■ What you are asked to do: A copy is needed of each line in the records that has the word "position".

■ The data:
··········

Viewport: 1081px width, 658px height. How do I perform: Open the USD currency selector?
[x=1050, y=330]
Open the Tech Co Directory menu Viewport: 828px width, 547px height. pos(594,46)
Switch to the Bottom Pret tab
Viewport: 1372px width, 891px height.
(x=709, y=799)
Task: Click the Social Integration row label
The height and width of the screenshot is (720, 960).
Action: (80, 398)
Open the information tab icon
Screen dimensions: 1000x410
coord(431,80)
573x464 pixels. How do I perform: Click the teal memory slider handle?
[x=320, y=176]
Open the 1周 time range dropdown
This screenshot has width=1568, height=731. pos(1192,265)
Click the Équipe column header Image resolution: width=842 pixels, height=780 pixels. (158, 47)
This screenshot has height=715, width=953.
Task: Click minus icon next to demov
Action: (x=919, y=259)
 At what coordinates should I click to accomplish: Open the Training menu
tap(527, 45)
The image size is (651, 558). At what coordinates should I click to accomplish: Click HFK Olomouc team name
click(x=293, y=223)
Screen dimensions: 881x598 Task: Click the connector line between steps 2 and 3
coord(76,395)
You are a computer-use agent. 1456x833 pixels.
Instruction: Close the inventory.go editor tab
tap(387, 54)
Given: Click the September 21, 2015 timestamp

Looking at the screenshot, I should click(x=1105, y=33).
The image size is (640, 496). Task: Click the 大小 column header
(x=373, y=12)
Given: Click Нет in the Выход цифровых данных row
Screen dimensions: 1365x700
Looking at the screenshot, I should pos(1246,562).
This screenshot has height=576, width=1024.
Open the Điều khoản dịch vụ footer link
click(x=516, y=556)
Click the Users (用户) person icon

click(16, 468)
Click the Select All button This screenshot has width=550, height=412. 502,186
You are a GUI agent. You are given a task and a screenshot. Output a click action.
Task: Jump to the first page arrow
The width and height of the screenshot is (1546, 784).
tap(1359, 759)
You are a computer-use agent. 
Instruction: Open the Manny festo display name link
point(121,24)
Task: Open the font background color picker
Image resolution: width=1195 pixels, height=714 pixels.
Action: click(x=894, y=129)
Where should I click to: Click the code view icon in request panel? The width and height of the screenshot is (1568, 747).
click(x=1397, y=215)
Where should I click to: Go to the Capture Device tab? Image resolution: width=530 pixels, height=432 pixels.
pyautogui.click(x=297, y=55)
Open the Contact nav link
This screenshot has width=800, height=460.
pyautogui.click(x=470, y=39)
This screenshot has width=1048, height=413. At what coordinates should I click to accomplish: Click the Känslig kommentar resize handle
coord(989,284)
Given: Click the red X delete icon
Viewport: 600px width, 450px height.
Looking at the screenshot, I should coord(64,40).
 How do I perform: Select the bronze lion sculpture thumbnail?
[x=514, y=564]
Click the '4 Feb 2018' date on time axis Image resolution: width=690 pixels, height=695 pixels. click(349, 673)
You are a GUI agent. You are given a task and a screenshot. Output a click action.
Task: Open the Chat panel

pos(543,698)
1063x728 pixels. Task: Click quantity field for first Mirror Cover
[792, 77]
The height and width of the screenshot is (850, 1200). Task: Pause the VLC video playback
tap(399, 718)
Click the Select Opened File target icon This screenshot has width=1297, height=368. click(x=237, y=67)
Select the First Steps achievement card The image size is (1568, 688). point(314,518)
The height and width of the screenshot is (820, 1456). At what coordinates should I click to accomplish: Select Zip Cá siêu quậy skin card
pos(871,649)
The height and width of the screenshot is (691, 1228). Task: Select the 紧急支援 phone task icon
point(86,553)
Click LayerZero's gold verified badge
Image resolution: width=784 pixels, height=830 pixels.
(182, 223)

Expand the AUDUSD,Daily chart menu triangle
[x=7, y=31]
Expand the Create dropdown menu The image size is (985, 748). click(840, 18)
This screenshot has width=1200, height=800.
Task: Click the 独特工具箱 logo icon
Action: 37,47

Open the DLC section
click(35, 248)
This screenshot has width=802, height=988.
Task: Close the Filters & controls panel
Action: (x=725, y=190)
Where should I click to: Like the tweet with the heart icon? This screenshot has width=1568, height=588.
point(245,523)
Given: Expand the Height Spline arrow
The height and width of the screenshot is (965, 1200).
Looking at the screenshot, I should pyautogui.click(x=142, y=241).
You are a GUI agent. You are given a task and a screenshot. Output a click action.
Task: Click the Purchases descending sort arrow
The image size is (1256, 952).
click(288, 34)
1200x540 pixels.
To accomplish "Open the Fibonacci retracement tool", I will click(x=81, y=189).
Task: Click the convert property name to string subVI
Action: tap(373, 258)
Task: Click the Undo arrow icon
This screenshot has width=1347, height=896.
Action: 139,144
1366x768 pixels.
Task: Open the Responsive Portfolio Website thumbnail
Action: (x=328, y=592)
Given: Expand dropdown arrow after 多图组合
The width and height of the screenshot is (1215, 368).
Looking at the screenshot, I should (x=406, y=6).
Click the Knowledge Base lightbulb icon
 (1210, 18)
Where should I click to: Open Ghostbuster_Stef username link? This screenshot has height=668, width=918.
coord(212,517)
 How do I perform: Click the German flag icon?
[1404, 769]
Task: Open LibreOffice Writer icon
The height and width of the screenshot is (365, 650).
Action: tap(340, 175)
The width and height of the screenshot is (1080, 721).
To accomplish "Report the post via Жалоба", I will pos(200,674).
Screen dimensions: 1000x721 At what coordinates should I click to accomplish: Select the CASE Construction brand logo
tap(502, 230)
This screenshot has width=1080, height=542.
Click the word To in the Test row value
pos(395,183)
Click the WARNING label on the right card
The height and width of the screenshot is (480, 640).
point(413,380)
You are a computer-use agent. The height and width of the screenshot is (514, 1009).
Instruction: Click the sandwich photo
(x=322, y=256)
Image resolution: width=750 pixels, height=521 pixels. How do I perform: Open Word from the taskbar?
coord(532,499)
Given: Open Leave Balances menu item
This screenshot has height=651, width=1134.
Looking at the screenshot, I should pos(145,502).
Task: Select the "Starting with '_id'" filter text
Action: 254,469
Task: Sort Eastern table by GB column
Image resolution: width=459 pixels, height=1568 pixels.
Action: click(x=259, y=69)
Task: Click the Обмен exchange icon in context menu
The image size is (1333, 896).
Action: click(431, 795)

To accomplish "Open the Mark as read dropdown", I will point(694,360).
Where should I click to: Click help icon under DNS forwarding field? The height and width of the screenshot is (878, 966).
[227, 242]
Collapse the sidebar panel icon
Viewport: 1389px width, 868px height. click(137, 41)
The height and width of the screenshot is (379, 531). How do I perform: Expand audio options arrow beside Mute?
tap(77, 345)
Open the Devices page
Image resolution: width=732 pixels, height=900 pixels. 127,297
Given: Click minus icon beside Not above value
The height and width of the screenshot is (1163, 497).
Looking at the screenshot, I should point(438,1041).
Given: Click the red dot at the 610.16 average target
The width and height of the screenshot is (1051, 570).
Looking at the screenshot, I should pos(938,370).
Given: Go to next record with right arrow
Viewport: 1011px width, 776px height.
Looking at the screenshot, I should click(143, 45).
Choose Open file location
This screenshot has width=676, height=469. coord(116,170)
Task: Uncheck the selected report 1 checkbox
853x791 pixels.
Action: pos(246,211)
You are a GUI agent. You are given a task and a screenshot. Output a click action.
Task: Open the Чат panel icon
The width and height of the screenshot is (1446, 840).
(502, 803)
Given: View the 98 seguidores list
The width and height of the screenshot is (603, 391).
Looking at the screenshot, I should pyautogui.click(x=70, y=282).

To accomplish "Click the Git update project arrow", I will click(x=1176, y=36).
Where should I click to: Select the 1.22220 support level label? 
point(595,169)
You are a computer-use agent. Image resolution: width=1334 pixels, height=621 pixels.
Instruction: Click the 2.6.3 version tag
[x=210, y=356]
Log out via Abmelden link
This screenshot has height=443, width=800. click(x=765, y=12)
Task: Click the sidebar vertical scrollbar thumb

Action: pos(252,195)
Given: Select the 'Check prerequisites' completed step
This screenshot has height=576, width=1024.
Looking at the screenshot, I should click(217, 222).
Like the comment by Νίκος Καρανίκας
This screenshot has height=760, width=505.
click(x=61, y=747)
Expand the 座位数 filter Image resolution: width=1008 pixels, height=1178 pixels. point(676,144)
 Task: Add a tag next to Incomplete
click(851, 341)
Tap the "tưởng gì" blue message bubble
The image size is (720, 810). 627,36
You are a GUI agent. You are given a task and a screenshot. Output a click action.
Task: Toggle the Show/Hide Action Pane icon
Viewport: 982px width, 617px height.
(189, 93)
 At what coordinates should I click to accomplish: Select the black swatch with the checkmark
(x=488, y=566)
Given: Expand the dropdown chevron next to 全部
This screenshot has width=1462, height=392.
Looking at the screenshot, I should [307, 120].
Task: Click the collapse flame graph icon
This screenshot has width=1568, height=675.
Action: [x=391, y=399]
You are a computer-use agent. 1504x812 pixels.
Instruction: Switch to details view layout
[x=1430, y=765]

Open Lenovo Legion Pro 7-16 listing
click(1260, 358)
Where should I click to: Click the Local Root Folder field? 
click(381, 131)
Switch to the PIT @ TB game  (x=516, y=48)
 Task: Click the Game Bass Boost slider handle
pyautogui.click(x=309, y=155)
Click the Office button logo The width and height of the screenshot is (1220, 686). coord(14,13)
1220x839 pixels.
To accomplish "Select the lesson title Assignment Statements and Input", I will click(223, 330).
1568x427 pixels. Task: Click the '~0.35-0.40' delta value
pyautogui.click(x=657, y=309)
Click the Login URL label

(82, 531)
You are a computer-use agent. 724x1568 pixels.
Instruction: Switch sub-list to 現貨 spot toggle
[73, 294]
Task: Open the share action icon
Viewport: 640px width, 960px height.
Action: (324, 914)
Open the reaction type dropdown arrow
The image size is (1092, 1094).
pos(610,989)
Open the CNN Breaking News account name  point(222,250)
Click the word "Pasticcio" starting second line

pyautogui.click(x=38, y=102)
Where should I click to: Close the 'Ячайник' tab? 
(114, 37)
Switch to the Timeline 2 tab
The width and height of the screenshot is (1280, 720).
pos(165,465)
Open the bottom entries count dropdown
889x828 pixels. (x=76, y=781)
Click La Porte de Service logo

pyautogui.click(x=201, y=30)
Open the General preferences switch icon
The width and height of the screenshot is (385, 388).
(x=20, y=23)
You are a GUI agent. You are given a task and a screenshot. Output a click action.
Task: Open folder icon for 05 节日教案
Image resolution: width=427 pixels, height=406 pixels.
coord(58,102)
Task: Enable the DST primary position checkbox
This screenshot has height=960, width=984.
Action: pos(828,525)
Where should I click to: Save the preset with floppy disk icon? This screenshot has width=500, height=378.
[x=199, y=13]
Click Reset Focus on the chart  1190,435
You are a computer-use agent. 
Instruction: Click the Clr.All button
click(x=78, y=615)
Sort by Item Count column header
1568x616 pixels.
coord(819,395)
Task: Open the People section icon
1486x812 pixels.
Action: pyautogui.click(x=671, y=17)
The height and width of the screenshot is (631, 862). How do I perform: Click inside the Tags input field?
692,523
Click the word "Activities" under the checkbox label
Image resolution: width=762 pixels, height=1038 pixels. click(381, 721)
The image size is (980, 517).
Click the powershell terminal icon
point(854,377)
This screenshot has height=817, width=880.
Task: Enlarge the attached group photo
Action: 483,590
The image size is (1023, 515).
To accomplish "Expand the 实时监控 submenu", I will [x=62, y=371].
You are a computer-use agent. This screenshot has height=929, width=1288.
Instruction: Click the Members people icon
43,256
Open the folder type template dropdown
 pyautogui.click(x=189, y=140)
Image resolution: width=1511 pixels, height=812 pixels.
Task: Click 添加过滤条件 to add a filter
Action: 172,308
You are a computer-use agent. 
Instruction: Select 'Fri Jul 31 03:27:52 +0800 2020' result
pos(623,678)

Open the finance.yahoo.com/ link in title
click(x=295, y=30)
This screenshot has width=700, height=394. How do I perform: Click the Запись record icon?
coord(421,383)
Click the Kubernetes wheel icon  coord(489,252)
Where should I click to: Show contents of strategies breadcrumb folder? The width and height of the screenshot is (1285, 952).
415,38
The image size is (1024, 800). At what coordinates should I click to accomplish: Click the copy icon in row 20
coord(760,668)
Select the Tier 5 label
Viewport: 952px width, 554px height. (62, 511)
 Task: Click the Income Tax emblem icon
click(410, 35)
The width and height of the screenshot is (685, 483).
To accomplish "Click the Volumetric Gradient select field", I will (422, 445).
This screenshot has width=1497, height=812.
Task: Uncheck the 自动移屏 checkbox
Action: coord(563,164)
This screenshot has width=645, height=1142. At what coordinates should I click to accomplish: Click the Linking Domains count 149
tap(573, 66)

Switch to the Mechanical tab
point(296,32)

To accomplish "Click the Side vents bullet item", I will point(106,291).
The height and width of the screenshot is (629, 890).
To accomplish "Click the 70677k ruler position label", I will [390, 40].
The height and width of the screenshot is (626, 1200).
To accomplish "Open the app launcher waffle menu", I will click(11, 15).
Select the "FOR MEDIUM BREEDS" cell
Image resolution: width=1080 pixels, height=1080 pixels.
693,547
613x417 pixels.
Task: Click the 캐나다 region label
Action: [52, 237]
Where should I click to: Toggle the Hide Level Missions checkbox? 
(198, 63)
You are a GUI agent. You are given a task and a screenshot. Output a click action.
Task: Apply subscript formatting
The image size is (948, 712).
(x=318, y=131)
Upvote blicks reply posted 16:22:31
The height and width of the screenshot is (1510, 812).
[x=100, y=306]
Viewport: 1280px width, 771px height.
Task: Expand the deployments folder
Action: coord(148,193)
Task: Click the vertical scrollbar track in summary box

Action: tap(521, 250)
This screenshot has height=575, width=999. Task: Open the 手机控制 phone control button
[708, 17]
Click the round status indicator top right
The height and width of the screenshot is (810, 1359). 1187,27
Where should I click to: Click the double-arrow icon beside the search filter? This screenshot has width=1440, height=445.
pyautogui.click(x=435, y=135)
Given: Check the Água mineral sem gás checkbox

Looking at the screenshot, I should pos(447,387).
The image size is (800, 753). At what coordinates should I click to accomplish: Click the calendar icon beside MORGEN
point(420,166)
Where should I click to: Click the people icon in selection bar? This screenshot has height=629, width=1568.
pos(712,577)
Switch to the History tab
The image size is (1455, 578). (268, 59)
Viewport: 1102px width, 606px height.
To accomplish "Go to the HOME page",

··········

■ Solution to this problem:
Task: Enable the DST primary position checkbox
To accomplish "Click the 70677k ruler position label", I will [390, 40].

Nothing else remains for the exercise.